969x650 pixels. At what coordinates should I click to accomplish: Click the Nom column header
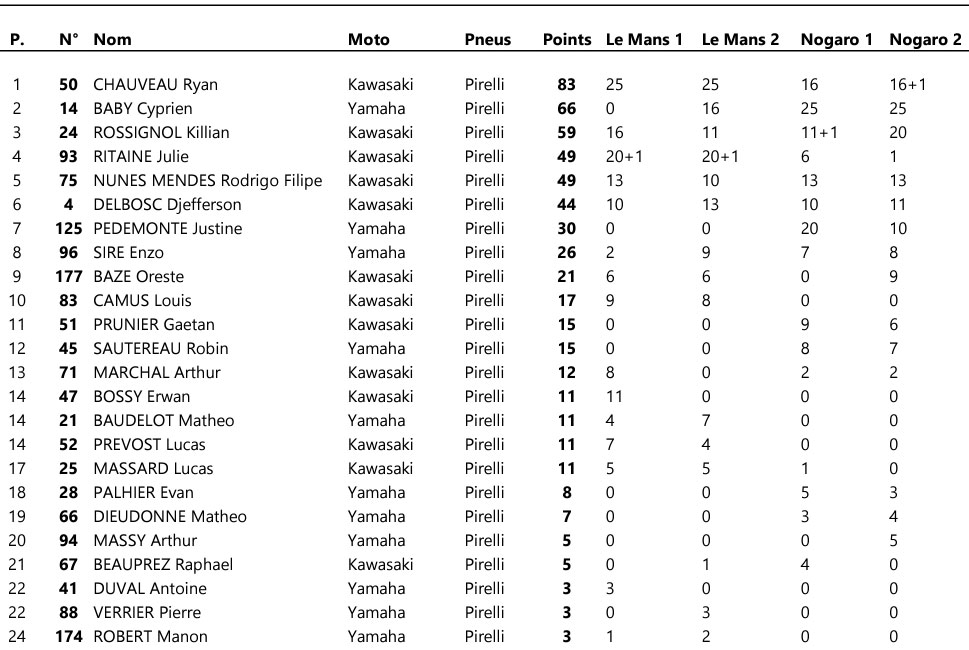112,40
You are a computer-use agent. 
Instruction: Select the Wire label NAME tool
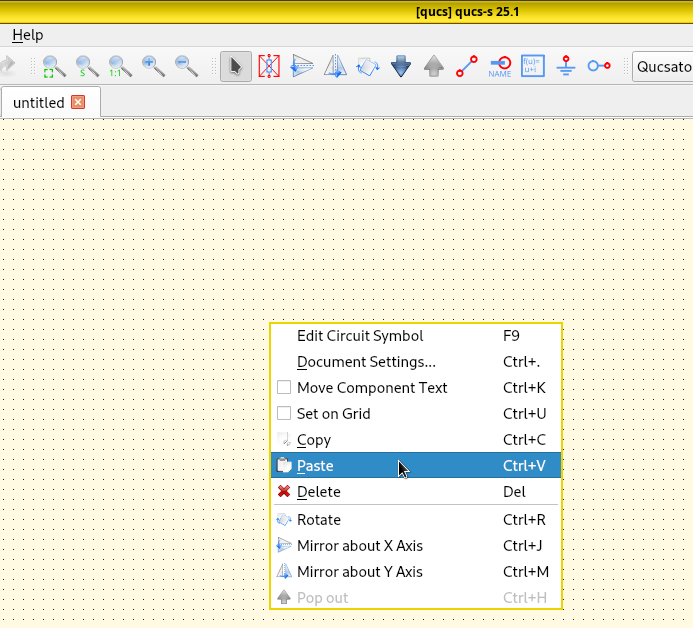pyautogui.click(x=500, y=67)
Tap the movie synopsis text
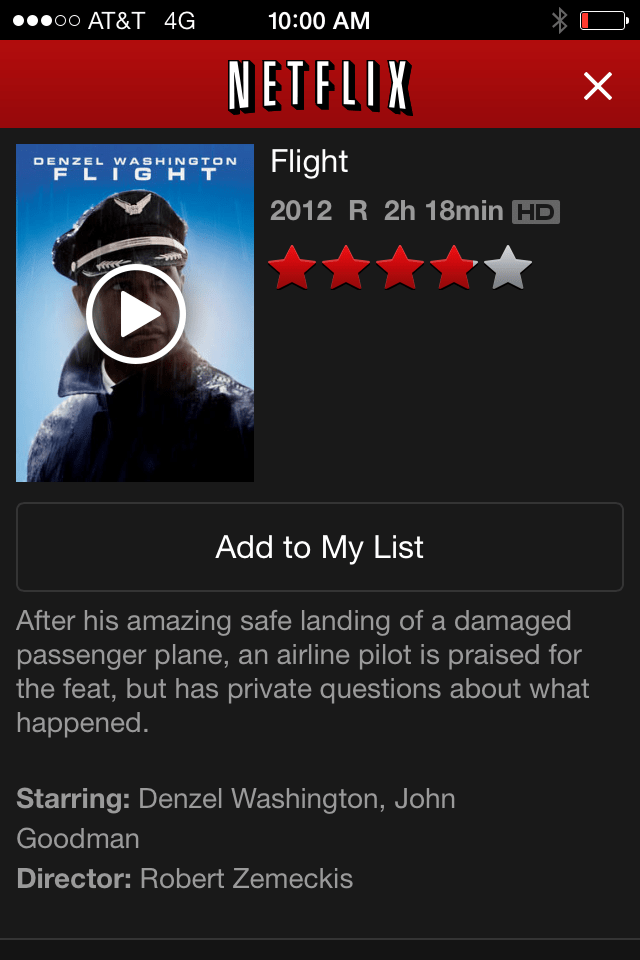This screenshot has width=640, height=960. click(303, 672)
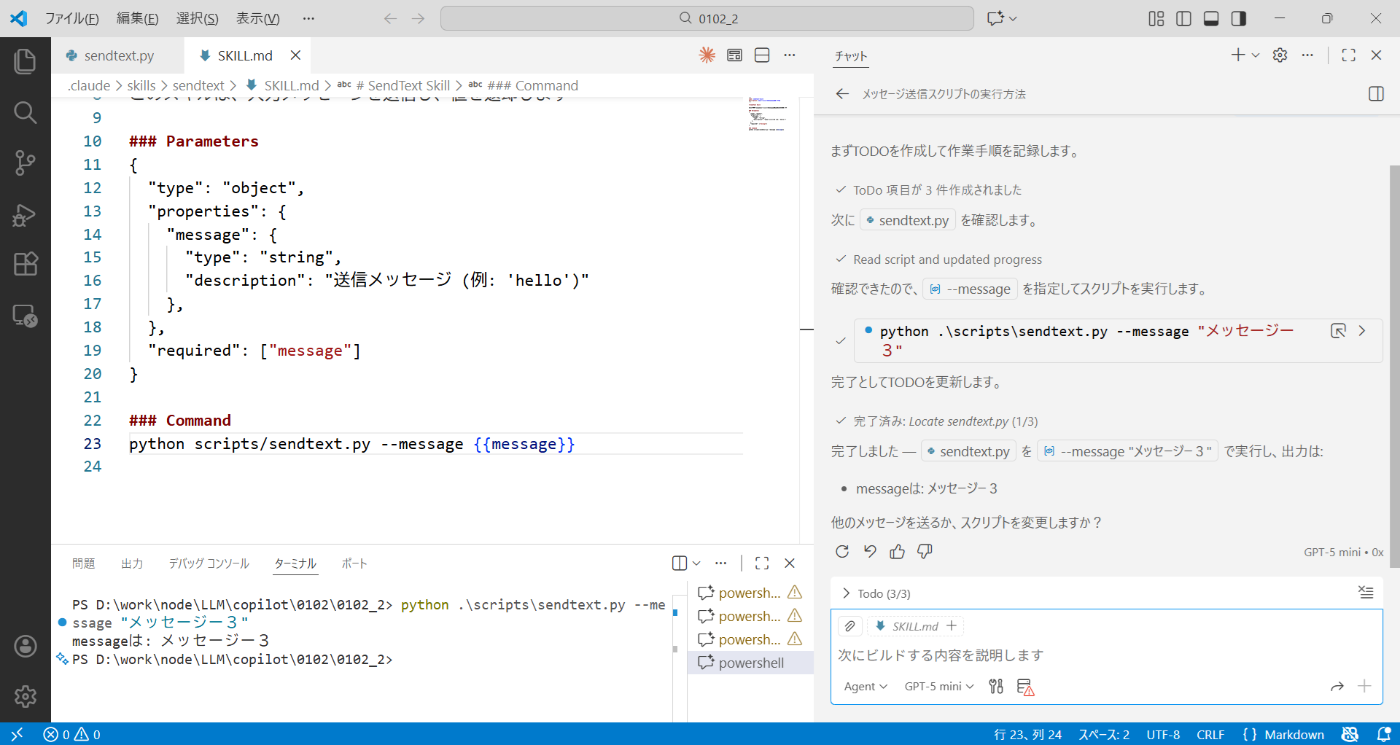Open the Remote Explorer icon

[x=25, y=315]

------------------------

_WHAT YOU NEED TO DO_. Please swap "synopsis" for "summary" in the records above, keep everything else the same, and leave the pictures out.

_TASK RESULT_.
969x650 pixels. At what coordinates should I click to accomplish: Click the Nom column header
112,40
You are a computer-use agent. 
Instruction: Select the Wire label NAME tool
pyautogui.click(x=500, y=67)
Tap the movie summary text
This screenshot has width=640, height=960. click(303, 672)
Open the Remote Explorer icon

[x=25, y=315]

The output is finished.